**EXERCISE**
Scan the listing below for "agent", then report every line that has it.

**DATA RECORDS**
-=-=-

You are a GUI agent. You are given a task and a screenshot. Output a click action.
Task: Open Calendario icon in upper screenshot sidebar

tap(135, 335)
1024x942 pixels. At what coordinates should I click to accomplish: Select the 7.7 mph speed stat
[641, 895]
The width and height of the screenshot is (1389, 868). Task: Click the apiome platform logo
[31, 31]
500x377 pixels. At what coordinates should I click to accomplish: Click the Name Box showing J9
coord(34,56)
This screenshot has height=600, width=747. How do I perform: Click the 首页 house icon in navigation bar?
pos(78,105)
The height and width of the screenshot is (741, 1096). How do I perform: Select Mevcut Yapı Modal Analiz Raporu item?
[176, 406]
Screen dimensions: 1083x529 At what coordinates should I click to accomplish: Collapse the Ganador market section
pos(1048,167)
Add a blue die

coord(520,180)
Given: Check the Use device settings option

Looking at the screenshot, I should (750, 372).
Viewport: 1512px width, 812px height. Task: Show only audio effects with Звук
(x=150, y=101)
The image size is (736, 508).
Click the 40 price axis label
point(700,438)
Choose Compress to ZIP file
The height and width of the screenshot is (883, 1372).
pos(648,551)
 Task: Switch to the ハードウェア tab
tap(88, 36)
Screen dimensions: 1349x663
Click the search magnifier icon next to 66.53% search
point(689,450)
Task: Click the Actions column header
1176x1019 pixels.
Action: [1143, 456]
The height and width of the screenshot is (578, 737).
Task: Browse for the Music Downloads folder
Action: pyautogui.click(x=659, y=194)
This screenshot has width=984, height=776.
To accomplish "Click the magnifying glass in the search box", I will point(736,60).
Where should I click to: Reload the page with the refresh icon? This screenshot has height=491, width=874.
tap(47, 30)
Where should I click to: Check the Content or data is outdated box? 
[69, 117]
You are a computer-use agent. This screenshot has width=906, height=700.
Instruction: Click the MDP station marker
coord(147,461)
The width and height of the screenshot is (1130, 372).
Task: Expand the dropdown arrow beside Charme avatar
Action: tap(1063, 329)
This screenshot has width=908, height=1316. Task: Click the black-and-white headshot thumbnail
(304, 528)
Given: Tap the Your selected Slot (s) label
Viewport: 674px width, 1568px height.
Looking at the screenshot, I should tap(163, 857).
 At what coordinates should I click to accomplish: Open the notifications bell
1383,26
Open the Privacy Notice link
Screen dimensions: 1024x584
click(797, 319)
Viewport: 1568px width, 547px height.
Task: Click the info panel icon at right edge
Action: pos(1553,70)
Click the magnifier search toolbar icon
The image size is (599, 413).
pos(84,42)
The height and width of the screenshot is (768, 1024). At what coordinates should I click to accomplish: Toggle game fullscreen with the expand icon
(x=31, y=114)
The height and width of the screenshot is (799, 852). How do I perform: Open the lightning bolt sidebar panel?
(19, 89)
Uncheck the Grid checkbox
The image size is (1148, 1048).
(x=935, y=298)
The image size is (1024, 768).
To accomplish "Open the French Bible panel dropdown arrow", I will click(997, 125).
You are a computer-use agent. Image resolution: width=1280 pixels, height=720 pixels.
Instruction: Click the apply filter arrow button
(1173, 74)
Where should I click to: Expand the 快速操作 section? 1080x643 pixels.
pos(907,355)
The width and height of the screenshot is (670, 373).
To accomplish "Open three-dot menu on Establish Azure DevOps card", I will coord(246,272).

-=-=-

**EXERCISE ANSWER**
You are a GUI agent. You are given a task and a screenshot. Output a click action.
You are a computer-use agent. This screenshot has width=906, height=700.
You are a computer-use agent. Image resolution: width=1280 pixels, height=720 pixels.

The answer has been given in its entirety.